▶ **Problem description**
Count the lines in the listing below that hold the string "thumbnail". Reply with the number alone.
── Given entries ──
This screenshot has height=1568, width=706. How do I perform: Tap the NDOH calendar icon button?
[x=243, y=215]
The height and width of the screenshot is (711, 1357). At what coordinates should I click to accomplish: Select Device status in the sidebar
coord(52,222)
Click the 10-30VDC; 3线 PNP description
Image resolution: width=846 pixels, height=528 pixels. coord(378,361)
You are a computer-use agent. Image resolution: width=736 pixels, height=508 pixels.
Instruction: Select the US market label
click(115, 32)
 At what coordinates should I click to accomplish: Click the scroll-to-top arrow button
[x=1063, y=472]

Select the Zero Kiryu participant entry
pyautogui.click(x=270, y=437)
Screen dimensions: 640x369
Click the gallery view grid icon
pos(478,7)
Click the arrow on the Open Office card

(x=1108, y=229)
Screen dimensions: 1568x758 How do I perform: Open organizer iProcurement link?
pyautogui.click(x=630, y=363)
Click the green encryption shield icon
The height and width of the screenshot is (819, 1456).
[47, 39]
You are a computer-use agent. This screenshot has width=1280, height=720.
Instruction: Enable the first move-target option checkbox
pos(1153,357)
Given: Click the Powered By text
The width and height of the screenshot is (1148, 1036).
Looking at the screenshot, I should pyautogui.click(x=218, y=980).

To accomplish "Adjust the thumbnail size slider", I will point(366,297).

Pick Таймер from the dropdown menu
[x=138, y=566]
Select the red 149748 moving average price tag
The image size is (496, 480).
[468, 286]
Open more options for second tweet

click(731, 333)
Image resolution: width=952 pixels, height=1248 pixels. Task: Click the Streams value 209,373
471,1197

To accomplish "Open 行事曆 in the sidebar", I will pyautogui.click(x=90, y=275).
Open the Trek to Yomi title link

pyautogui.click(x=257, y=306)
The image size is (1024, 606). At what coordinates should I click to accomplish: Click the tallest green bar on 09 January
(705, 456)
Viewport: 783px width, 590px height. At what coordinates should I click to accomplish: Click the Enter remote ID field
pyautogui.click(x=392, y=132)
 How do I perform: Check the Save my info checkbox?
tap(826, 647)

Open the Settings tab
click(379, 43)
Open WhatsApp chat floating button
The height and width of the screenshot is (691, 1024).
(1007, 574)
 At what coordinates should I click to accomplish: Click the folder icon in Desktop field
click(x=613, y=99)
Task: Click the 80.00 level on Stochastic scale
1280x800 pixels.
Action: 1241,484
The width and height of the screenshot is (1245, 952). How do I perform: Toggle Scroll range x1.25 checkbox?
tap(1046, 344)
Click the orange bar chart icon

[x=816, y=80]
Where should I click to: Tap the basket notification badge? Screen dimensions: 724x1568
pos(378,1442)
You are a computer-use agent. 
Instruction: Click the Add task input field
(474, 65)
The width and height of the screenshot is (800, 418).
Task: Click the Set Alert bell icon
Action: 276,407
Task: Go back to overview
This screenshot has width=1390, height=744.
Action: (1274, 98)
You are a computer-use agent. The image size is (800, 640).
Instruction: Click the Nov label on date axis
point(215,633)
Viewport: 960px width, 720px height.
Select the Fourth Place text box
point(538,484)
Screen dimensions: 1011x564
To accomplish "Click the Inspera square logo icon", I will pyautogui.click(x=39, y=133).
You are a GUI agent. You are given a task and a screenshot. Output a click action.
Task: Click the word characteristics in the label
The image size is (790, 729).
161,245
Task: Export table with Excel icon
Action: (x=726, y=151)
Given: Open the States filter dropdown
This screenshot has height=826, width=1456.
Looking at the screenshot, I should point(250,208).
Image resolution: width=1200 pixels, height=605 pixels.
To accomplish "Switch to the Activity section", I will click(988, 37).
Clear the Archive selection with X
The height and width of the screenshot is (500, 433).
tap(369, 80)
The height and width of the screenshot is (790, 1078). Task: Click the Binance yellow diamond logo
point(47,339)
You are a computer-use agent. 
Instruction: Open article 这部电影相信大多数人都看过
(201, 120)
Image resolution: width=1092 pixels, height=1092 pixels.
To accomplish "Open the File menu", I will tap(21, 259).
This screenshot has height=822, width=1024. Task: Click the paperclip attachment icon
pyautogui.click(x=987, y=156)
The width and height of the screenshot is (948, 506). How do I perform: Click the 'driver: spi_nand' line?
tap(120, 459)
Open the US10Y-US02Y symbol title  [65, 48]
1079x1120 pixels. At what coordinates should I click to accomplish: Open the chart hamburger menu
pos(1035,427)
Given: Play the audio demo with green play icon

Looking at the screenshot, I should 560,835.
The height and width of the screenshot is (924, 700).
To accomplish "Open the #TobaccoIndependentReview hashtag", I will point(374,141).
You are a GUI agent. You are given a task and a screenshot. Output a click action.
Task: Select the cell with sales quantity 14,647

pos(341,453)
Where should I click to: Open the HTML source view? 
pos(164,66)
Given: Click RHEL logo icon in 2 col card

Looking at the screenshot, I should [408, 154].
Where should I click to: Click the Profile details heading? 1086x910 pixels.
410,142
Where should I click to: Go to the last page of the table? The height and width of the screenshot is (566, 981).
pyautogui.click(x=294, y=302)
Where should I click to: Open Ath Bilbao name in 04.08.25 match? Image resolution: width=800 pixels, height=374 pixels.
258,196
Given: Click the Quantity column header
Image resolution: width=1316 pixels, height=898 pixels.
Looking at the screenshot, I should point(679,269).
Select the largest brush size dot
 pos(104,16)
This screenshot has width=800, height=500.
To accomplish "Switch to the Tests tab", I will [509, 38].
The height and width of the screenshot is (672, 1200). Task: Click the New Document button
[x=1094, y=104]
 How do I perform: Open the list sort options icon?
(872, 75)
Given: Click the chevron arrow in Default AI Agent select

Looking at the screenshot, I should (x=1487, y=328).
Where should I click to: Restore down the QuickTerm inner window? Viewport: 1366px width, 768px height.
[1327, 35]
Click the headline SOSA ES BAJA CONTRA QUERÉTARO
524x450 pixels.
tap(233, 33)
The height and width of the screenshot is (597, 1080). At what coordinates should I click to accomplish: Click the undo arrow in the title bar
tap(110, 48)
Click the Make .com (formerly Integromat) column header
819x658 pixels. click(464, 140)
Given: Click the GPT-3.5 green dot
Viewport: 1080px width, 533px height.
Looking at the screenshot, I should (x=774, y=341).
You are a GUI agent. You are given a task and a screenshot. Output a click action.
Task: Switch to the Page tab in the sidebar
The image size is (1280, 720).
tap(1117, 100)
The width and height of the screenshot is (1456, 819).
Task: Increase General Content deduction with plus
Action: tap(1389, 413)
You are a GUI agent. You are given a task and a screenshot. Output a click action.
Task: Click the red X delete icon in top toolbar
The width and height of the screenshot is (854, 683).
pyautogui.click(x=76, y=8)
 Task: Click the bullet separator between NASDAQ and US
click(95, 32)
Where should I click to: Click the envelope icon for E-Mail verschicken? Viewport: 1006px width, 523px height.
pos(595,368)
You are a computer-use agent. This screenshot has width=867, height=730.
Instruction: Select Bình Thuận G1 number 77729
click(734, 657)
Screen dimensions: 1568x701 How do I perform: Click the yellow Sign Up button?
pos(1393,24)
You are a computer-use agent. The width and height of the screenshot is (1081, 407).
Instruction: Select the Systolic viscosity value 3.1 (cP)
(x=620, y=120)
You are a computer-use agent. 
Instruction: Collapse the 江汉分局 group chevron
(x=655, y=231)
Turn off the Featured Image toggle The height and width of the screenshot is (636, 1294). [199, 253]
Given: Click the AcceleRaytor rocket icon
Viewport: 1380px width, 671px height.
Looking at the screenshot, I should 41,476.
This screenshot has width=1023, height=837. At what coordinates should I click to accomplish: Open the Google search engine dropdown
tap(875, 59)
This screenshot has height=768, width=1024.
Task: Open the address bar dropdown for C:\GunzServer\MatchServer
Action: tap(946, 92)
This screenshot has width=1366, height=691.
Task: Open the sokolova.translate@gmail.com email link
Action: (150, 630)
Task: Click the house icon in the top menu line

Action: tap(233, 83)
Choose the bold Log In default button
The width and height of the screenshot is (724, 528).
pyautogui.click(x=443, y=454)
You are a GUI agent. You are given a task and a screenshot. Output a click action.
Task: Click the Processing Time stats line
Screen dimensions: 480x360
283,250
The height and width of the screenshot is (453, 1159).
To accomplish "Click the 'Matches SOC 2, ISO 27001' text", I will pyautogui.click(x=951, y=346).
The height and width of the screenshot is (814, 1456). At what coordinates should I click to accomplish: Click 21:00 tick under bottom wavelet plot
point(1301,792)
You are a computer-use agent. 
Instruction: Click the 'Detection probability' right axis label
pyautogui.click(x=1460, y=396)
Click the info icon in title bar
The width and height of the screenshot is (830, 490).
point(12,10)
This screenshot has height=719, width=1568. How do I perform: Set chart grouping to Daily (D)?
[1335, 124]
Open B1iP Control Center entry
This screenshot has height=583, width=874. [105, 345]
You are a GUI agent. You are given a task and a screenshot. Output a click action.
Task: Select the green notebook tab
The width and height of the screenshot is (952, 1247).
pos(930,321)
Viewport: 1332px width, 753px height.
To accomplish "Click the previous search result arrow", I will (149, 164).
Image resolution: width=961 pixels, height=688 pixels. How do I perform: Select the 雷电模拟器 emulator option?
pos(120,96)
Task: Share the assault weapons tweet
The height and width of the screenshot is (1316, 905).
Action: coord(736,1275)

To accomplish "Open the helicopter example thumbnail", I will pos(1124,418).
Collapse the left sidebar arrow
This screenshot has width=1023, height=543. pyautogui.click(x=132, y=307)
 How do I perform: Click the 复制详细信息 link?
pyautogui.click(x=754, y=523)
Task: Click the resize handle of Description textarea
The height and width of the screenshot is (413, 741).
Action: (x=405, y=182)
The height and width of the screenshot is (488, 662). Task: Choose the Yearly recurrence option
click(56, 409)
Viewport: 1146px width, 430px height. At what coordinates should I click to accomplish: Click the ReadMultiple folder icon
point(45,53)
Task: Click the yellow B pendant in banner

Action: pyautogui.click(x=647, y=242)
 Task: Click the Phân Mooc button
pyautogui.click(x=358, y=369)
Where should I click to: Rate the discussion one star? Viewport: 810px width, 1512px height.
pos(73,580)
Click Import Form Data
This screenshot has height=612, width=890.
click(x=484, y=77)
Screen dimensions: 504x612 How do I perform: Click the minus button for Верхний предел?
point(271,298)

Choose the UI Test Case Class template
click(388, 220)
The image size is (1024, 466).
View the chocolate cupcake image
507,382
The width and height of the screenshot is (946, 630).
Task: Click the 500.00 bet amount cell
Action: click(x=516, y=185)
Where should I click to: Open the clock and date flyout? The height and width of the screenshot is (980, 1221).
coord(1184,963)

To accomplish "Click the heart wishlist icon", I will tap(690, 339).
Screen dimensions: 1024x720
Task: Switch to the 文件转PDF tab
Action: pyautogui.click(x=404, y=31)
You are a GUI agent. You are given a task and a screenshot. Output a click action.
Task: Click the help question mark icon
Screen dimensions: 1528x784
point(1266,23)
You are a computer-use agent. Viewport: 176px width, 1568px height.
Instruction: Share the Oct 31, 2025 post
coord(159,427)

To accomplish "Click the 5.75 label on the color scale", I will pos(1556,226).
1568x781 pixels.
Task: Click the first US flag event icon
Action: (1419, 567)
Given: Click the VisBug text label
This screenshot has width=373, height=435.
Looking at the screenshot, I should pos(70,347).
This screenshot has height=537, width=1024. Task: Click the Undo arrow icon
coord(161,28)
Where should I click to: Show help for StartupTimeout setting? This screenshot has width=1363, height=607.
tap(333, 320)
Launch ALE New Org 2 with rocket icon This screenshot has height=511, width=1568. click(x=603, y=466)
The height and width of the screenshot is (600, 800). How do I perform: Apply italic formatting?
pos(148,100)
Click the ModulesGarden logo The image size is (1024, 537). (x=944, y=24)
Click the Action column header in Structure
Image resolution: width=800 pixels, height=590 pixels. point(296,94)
───
▶ **Answer for the task**
2